While in London, he wooed and married Lady Elspeth Braxton-Hicks, thrice-divorced heiress to the Sweet-We-Bee chocolate candy fortune. They produced a child, Gwyneth, and returned to Nashville after the war. Elspeth hated Nashville and divorced Dave in 1947 and returned to London with Gwyneth.
Dave was despondent after Elspeth left him and he longed to rekindle his relationship with Tallulah who, he discovered, was living in Sacramento. He sold his lucrative practice in Nashville and moved to Sacramento. He had his surname legally re-changed to Krankheit because he knew that no one in California cared about anyone named Davy Crockett.
Tallulah spurned him when he finally found her in 1951. She was happily remarried to a mortician and had six more children. Dave decided to stay in Sacramento in any event and soon, with his naturally pleasant personality, medical savvy and boyish good looks, had a successful general practice up and going.
He was the first doctor in California to start a practice exclusively focused on obesity treatment and eventually opened over 30 franchised offices, called "Fat-B-Gone" clinics, up and down the state. Dave married for the third time in 1956, this time to one of his previously obese former patients, Marlene LaGrasse, who turned out to be pretty cute after she shed 80 pounds.
But he ran into trouble with the Board of Medical Quality Assurance in 1960 when he was discovered prescribing Dexedrine to the once again pudgy Marlene and most of the members of her bridge club. He had his license suspended and served six months in Leavenworth on federal drug charges. Marlene divorced him while he was in prison, and died a few months later in Pickwickian crisis.
He did quite well after he got out of prison, having somehow landed a job as a clinical researcher for the giant Swiss pharmaceutical firm Scheiss-Schnitzel-Umlaut. Moving to Switzerland in 1965, he never returned to the USA.

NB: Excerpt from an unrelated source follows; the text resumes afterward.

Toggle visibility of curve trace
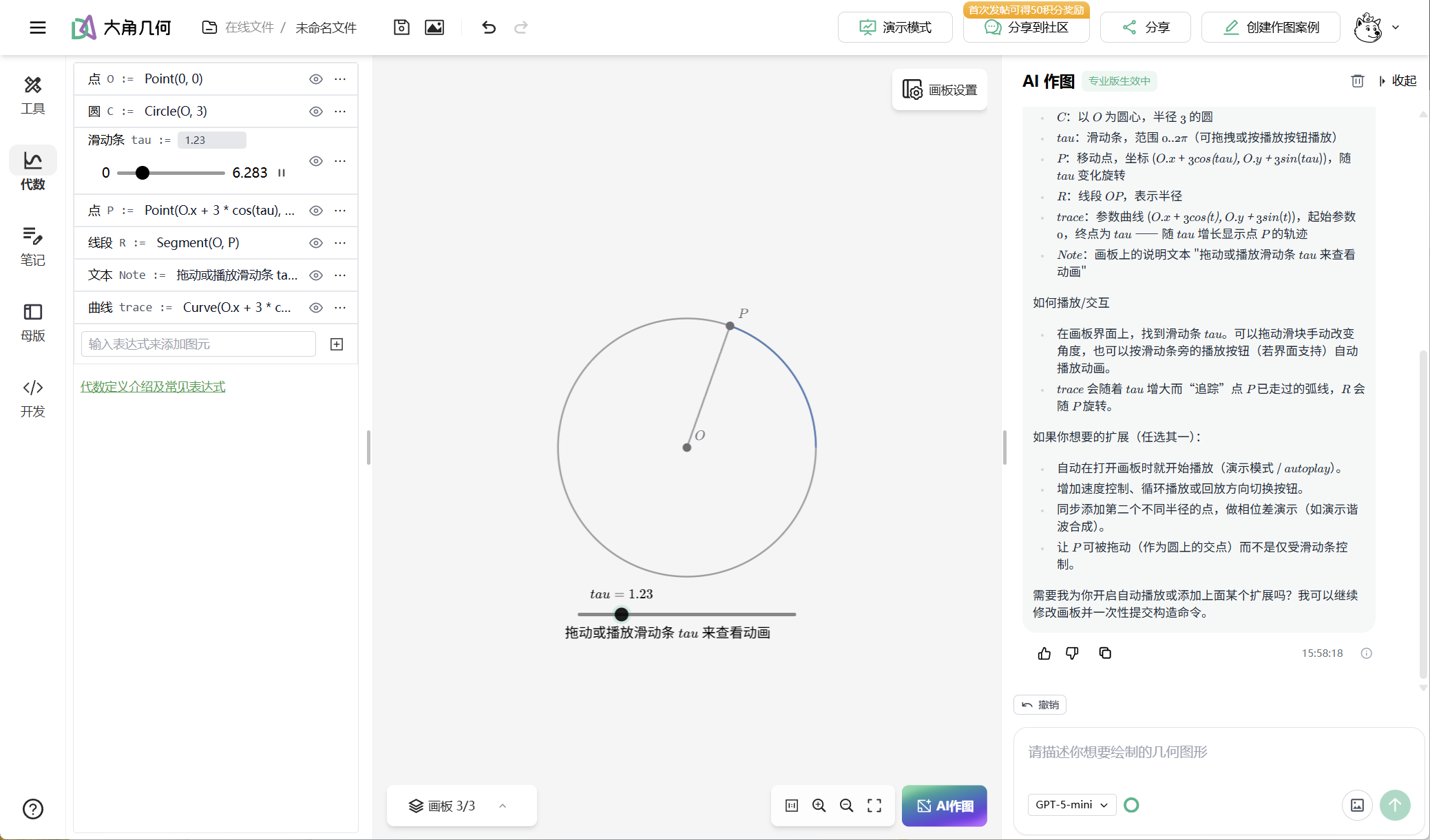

I know he died in 1996 because of a call from the coroner in Flugelhorn, Switzerland who told me his body had been discovered in a dumpster behind a fast food joint, and a hand-written note in his pocket identified me as his next of kin.
Accompanying this obituary is a police photo of Dave taken in 1975 and published in the local paper after he was arrested following a bar fight in Flugelhorn. The caption reads (translated from the German) "American doctor, Davy Crockett, was arrested last night for hooliganism."